WHAT YOU ARE ASKED TO DO: Return each line of the material that contains the string "Select". Case must match.

-------- ROWS --------

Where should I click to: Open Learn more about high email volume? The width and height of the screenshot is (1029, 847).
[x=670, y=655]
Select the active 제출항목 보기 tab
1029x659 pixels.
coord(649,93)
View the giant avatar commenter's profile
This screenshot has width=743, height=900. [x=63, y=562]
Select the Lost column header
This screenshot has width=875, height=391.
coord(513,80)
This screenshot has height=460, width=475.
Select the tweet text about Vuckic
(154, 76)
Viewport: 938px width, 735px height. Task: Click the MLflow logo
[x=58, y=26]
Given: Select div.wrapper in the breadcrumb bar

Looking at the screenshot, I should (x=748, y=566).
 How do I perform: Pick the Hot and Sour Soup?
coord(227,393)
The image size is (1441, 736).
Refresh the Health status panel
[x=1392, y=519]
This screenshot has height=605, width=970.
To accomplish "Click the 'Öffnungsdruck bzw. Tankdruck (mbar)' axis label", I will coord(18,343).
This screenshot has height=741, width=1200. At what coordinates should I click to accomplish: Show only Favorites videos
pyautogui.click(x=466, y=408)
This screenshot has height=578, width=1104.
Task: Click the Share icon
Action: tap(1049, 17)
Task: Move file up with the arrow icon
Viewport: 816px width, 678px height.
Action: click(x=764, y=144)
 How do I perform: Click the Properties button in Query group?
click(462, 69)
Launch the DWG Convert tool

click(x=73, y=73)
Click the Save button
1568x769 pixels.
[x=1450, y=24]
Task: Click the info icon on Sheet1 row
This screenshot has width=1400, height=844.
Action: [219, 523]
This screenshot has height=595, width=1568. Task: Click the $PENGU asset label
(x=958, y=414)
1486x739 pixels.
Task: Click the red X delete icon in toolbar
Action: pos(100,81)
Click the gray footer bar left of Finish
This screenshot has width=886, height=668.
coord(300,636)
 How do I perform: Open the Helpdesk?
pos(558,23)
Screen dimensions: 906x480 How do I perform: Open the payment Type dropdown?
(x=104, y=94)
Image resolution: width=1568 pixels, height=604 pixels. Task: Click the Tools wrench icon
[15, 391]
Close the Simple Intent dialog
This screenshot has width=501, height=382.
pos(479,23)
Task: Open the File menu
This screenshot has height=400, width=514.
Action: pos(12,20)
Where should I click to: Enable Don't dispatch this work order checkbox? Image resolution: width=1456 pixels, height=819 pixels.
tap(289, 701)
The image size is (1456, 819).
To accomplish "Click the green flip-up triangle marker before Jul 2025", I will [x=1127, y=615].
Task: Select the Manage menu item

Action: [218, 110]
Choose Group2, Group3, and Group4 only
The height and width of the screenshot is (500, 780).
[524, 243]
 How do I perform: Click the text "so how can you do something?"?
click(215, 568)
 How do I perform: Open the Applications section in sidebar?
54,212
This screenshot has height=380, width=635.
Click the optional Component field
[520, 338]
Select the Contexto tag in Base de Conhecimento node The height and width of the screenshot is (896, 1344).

--------

REPLY TO THE TASK:
Select the active 제출항목 보기 tab
Select the Lost column header
Select the tweet text about Vuckic
Given: Select div.wrapper in the breadcrumb bar
Task: Select the Manage menu item
Select the Contexto tag in Base de Conhecimento node The height and width of the screenshot is (896, 1344).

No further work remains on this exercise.